どちらかというとゲオスミンのほうが低濃度でも感じやすいようですね。測定方法によって値は大きく変わるので何とも言えませんがどちらも低濃度で匂いを感じるということは分かりました。
また、よく新鮮な魚はあまりにおいが気にならないといいますが、これに関しては海水魚は淡水魚と比べて新鮮な状態の時に含まれる揮発性物質が少ないという報告があります。
Kawai, Tetsuo, and Morihiko Sakaguchi. “Fish flavor.” Critical Reviews in Food Science & Nutrition 36.3 (1996): 257-298.
魚臭さはどこからくる?
魚臭さは魚自体が最初からもっているというよりも、時間経過で持っている物質が酸化・分解したり、外部の臭い成分を取り込んでしまったものです。
身は意外と臭くない?
淡水魚の特徴的なにおいの由来は環境中に含まれるゲオスミンや2-MIBによるものなので、そういった匂いが少ない川に住んでいる淡水魚はこうした匂いが薄くなり、
成分でみれば海水魚とそんなに変わらない匂いといえそうですね。きれいな川の淡水魚は臭くないというのはこういった理由があるからかもしれません。

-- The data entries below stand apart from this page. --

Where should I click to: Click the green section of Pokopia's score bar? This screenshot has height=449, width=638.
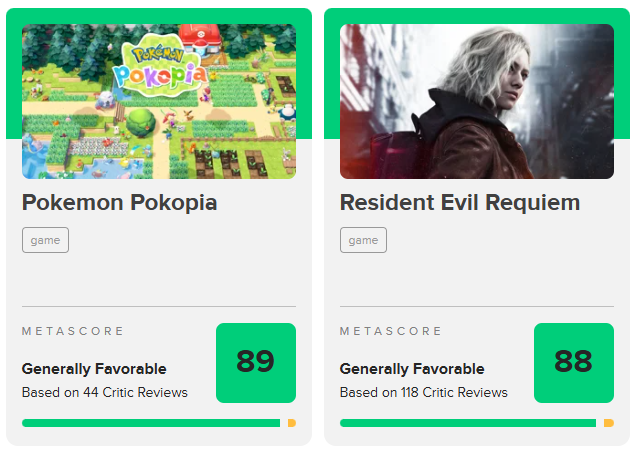point(150,423)
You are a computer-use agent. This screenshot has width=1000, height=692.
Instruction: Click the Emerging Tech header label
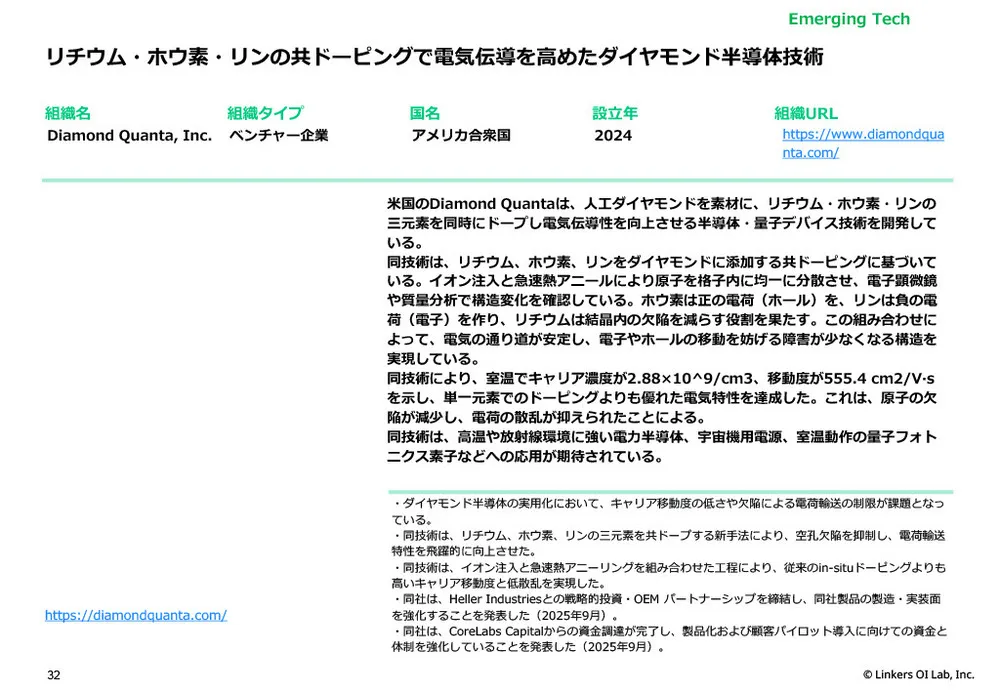[x=848, y=19]
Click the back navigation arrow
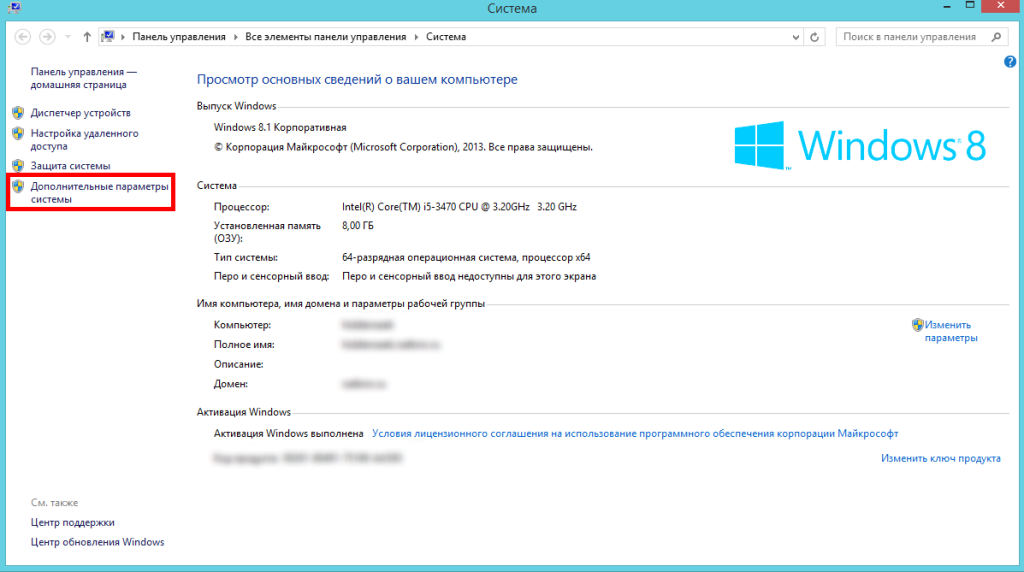The image size is (1024, 572). pos(22,37)
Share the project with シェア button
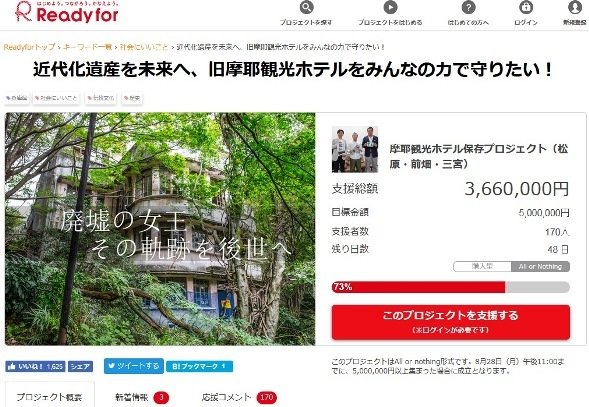589x407 pixels. (80, 366)

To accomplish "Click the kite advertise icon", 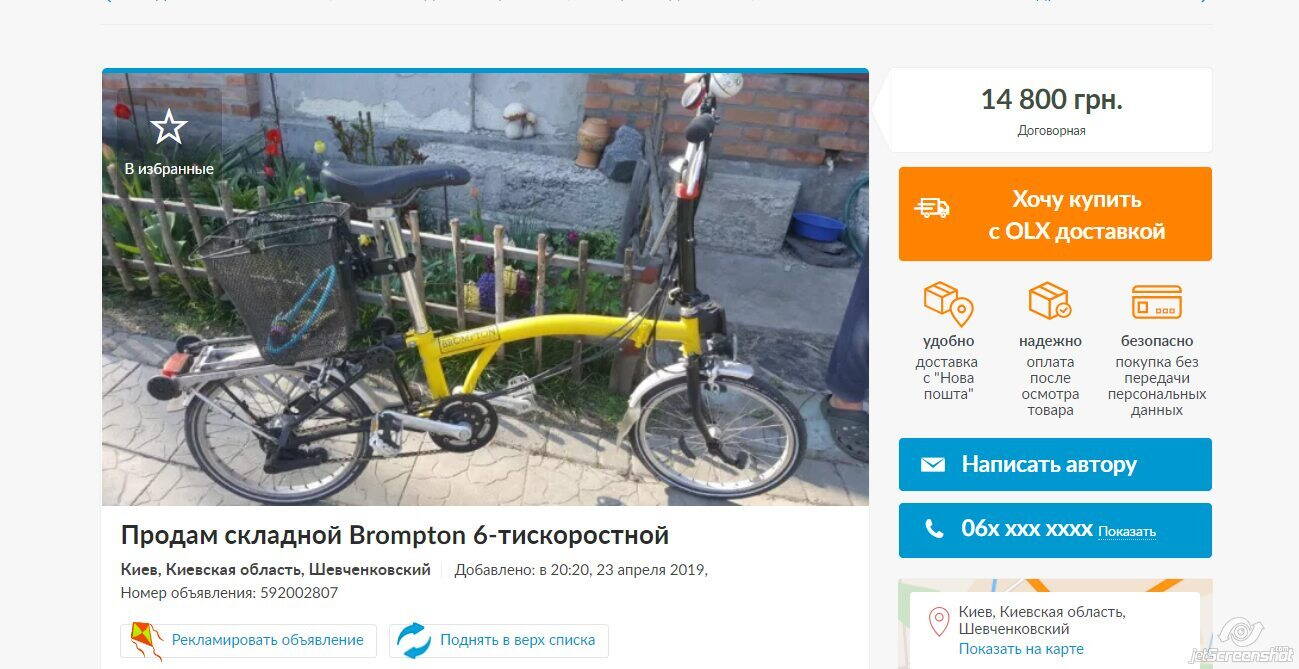I will [x=146, y=640].
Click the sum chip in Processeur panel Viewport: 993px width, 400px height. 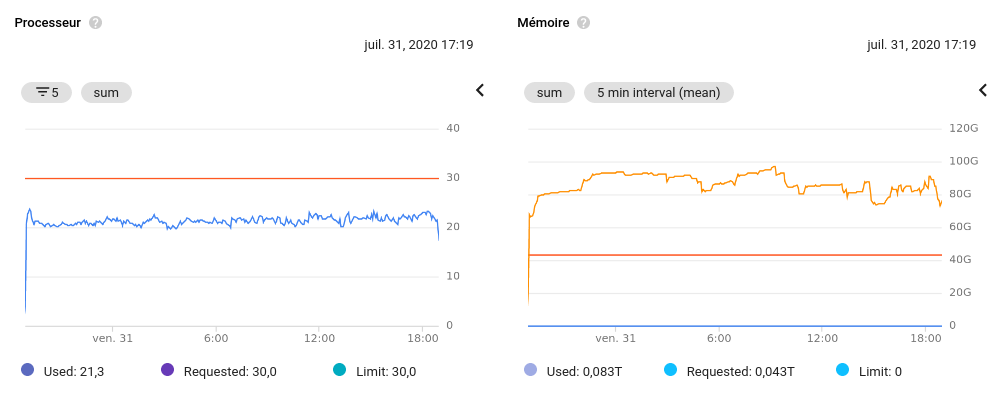click(x=106, y=92)
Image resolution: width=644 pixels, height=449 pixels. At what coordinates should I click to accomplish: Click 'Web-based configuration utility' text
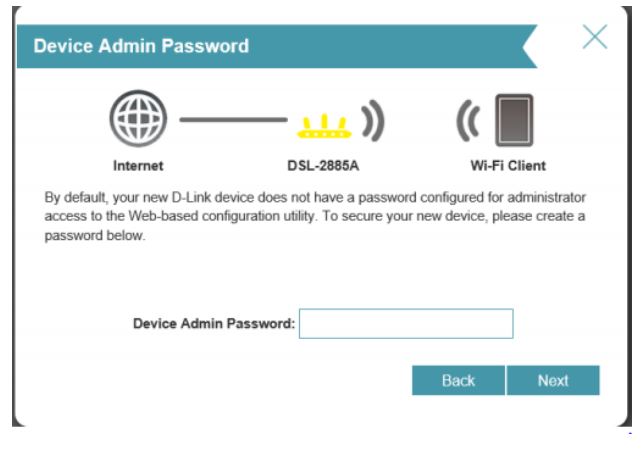click(x=222, y=216)
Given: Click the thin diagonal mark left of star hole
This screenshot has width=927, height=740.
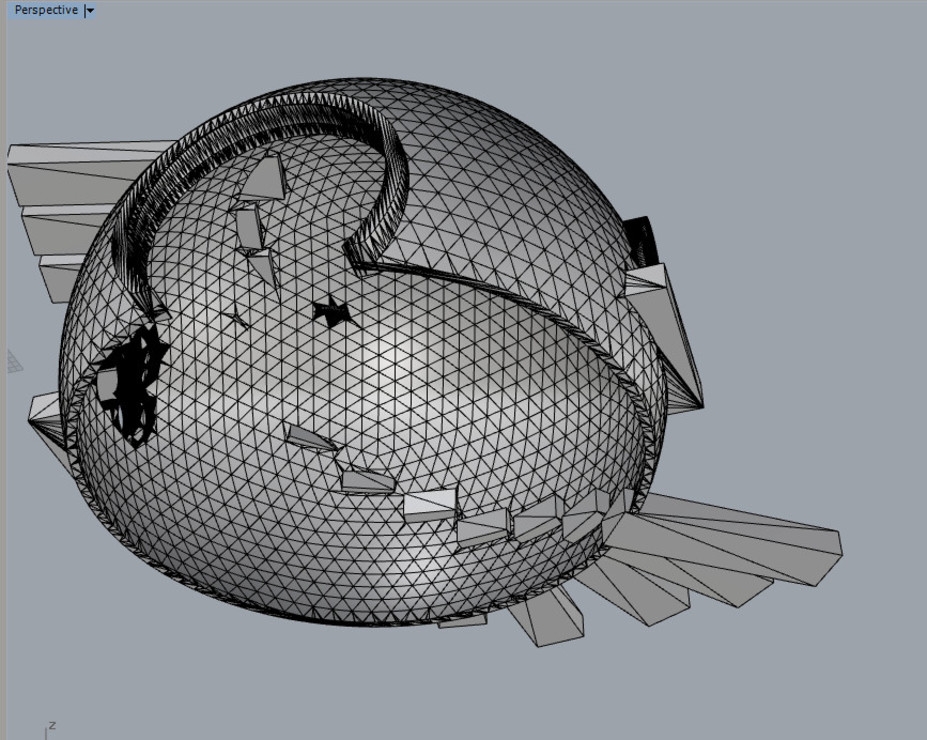Looking at the screenshot, I should pyautogui.click(x=237, y=320).
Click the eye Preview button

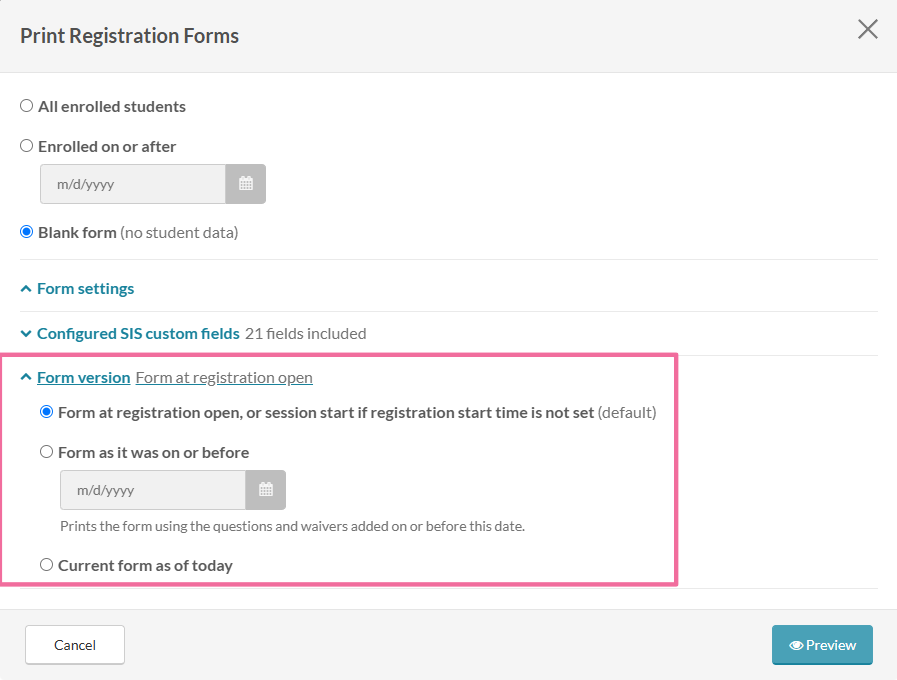pos(822,645)
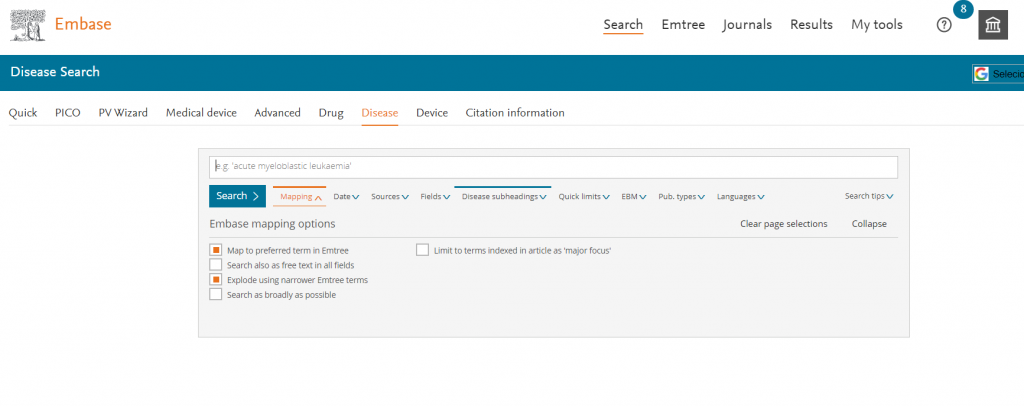Expand the Search tips dropdown
1024x406 pixels.
pyautogui.click(x=868, y=197)
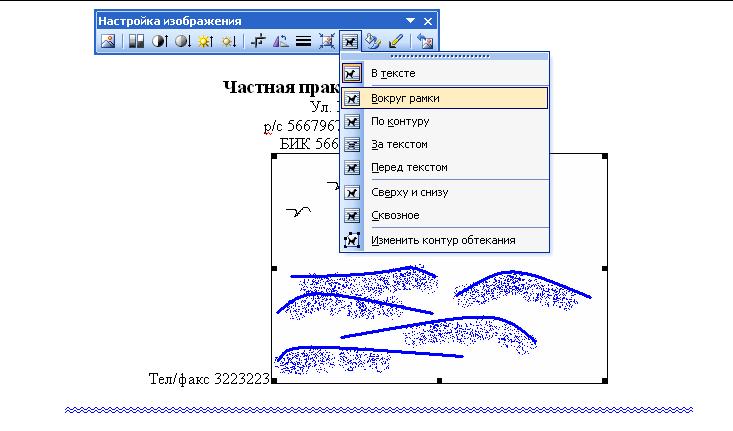Image resolution: width=733 pixels, height=431 pixels.
Task: Open the Color image control menu
Action: (x=135, y=41)
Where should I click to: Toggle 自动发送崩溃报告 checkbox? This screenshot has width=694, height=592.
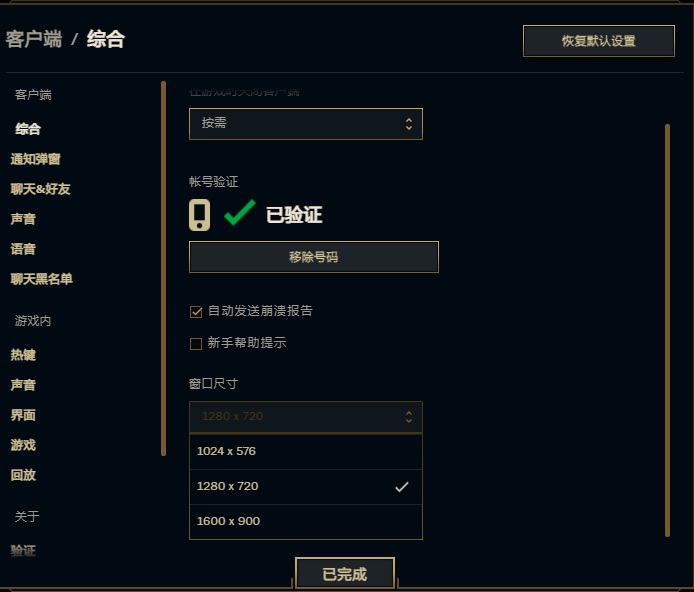pyautogui.click(x=196, y=311)
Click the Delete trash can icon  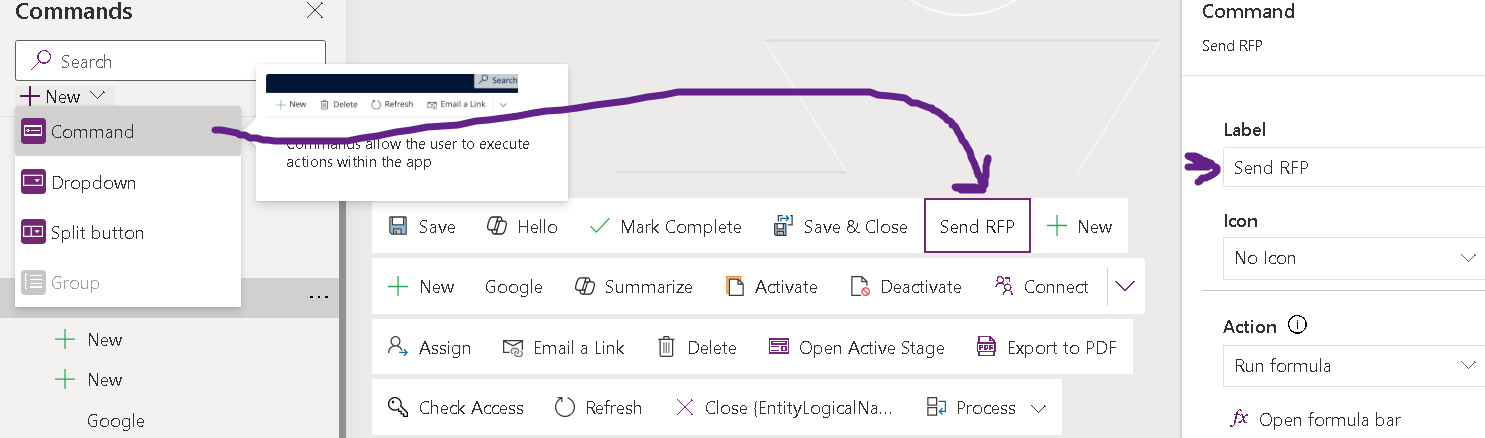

とはいえ、淡水魚の臭いやっぱり気になるという人もいると思います。においが気にならなくするために香草などを使って調理することも多いですね。
あとは魚の部位によってにおいの程度は変わります。
魚の体表のぬめりや皮、内臓はにおいがしますが、身の部分はそんなに臭わなかったりします。調理する時も皮ごと調理しないで身だけにして煮つけたりするとにおいがきにならないかもしれません。
参考文献
- 太田静行. “魚の生臭さとその抑臭.” 油化学 29.7 (1980): 469-488.
- Liu, Tingting, et al. “Production and fate of fishy odorants produced by two freshwater chrysophyte species under different temperature and light conditions.” Water research 157 (2019): 529-534.
- Ólafsdóttir, Guðrún. Volatile compounds as quality indicators in chilled fish: Evaluation of microbial metabolites by an electronic nose. Diss. 2005.